* BRIEF *
Beginning with the line that contains "Given: Switch to Monthly Pricing", extract each line through the end of the listing below, with no additions or omissions.

***

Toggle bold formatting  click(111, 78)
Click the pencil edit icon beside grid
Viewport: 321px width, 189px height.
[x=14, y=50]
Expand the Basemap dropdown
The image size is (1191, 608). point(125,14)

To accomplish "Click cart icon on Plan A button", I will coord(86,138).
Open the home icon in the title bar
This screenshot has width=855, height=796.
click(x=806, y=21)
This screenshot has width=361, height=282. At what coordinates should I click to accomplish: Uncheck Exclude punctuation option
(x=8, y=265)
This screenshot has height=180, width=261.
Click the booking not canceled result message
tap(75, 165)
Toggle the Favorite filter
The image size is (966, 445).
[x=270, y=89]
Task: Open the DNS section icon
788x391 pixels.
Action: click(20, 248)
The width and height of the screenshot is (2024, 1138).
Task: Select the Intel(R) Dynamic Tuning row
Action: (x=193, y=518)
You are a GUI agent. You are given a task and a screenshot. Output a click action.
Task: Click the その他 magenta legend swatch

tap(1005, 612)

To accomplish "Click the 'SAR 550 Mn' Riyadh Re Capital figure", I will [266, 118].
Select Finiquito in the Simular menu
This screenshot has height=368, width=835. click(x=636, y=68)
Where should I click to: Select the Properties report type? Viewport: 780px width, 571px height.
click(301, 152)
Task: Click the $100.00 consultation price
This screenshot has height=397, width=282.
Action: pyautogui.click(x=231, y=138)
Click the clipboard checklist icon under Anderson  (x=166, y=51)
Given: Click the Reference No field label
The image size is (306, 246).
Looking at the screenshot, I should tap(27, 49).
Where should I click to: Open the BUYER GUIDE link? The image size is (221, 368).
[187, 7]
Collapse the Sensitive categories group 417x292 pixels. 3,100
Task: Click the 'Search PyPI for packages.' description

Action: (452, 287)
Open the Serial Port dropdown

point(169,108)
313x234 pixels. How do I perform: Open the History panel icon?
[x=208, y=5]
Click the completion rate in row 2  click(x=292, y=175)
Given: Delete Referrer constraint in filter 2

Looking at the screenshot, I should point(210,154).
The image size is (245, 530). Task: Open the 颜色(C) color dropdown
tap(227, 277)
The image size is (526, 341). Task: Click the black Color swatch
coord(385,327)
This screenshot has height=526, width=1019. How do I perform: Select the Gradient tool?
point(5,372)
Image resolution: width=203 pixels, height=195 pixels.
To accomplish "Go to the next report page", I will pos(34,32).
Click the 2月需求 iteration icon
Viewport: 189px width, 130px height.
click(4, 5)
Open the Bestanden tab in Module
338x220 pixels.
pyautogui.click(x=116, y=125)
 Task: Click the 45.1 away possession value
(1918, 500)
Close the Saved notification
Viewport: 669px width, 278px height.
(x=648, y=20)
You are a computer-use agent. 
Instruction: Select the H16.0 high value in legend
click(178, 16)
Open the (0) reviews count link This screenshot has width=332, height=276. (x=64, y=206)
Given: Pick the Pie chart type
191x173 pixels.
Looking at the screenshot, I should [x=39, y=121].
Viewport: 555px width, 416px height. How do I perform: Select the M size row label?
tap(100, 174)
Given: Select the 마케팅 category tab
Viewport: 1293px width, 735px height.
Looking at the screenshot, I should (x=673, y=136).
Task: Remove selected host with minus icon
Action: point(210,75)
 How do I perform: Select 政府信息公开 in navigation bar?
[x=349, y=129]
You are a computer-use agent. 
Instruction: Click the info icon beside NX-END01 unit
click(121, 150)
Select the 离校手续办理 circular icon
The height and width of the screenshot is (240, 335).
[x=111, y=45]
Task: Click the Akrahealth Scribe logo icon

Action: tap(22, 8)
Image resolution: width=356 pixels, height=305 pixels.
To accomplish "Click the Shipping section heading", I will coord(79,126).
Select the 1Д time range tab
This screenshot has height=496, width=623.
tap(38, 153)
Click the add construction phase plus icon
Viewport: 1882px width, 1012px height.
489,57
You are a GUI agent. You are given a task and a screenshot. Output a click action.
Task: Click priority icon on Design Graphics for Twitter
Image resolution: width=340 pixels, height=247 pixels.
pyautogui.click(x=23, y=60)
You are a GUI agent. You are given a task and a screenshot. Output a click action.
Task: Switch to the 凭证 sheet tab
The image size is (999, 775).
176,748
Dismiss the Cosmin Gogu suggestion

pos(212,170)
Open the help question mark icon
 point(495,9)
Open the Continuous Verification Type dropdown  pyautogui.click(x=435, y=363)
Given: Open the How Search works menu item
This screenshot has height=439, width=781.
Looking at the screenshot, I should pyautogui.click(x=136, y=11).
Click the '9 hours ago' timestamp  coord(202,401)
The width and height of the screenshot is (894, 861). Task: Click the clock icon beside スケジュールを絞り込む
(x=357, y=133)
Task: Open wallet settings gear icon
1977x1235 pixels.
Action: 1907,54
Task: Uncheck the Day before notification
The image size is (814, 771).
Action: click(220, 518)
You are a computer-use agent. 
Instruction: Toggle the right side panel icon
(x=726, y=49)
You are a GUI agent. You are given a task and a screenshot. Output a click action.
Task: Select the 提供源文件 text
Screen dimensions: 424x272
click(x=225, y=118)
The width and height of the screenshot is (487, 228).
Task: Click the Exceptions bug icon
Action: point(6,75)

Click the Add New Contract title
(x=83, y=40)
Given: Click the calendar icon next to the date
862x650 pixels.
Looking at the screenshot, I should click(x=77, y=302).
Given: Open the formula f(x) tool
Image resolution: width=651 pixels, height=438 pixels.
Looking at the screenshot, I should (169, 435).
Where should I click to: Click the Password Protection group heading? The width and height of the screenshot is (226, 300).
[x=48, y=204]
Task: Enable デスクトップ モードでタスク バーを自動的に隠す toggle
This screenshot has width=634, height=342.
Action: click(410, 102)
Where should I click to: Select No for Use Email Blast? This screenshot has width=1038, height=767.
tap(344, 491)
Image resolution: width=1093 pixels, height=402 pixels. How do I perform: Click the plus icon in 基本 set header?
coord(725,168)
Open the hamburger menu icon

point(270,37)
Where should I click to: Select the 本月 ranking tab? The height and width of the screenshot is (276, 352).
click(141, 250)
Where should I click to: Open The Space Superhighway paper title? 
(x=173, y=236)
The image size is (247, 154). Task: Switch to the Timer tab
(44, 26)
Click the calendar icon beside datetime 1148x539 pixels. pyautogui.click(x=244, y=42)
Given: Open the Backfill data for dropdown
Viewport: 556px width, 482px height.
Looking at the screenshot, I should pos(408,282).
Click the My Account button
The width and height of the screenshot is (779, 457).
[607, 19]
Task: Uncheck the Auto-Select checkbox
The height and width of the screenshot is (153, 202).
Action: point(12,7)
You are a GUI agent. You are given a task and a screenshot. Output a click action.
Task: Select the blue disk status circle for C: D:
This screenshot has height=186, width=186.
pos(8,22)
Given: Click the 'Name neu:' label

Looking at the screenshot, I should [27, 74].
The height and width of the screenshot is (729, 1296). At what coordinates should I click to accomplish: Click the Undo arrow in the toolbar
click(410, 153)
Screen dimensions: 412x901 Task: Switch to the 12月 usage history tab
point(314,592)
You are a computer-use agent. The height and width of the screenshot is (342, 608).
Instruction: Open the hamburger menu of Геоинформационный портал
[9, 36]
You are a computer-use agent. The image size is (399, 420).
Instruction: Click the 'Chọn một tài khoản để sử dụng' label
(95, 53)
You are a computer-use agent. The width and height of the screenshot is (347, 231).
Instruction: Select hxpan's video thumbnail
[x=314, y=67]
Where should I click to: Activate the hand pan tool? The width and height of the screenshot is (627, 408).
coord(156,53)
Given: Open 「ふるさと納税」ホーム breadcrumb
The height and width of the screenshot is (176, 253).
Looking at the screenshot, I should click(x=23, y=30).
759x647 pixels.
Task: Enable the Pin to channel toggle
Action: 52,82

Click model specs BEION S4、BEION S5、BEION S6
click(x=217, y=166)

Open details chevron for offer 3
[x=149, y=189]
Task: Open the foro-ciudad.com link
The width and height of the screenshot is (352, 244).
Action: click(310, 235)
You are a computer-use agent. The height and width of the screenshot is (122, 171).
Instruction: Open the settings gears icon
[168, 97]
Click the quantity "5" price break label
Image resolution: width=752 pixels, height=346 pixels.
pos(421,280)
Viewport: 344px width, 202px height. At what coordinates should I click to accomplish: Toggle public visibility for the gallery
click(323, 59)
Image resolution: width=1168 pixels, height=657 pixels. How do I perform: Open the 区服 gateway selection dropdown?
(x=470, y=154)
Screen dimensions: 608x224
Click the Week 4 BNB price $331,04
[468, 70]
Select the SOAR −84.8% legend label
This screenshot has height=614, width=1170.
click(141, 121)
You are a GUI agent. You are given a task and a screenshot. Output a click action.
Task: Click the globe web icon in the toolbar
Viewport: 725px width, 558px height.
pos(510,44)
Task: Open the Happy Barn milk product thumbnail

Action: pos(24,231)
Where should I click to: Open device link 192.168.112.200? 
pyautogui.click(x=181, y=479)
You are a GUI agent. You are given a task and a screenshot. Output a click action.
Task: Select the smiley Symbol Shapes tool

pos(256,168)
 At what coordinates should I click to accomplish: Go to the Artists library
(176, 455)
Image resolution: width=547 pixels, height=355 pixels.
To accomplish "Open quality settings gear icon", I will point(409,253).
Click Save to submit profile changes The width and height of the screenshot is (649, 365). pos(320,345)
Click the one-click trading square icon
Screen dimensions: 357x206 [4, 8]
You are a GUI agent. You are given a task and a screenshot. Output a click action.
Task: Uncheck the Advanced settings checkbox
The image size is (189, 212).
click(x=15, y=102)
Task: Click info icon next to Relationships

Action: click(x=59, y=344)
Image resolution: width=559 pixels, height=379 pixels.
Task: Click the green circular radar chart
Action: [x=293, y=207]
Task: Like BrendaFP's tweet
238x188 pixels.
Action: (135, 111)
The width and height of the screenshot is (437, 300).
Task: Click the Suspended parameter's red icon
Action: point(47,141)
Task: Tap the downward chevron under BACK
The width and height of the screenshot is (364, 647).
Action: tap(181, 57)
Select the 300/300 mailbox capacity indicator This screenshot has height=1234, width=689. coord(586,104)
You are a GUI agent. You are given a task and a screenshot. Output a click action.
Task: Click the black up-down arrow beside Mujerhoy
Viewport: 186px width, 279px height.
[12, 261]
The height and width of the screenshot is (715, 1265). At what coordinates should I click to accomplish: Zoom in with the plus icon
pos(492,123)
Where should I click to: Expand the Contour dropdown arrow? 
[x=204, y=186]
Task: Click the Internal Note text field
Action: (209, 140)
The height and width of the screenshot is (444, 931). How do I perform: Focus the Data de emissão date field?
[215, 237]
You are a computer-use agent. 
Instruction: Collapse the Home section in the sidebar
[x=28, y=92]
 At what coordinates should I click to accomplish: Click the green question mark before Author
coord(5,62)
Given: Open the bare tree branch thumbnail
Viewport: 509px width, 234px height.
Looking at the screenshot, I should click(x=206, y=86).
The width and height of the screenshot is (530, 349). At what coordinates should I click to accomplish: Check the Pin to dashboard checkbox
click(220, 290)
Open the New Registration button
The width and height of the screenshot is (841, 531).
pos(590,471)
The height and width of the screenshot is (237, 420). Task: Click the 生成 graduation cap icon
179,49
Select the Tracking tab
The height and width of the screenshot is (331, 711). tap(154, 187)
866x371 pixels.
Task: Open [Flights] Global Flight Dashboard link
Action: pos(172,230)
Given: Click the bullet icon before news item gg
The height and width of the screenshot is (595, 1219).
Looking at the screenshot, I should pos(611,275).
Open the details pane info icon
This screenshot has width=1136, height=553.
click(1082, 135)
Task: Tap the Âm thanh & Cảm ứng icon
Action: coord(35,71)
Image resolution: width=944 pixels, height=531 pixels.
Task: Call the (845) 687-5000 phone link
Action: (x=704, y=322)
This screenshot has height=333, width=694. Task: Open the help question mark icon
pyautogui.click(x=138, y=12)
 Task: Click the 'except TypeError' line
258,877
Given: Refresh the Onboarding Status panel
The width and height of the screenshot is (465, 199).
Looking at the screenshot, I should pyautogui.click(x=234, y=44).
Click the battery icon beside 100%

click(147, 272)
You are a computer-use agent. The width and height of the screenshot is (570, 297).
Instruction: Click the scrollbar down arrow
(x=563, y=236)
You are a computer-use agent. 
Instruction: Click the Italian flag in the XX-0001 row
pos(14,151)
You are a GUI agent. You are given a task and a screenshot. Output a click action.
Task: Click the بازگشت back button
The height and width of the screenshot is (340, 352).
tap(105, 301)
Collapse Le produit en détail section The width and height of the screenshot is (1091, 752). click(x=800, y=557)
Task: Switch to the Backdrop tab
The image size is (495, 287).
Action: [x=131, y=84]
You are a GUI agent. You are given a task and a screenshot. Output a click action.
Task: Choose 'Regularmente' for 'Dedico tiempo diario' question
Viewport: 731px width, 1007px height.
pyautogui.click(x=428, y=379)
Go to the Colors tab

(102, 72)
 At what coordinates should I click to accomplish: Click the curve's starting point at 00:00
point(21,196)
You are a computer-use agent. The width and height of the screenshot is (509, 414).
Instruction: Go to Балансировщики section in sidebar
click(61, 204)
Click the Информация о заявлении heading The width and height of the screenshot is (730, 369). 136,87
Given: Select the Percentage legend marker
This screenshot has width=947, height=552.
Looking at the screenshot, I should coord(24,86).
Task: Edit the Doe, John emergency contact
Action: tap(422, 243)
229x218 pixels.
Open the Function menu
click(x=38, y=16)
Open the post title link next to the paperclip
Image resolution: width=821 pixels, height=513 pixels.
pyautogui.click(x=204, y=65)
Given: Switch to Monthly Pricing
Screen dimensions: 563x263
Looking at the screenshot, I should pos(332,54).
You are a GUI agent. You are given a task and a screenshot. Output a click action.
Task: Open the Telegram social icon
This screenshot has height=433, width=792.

***

* TASK RESULT *
Given: Switch to Monthly Pricing
Screen dimensions: 563x263
Looking at the screenshot, I should pos(332,54).
You are a GUI agent. You are given a task and a screenshot. Output a click action.
Task: Open the Telegram social icon
This screenshot has height=433, width=792.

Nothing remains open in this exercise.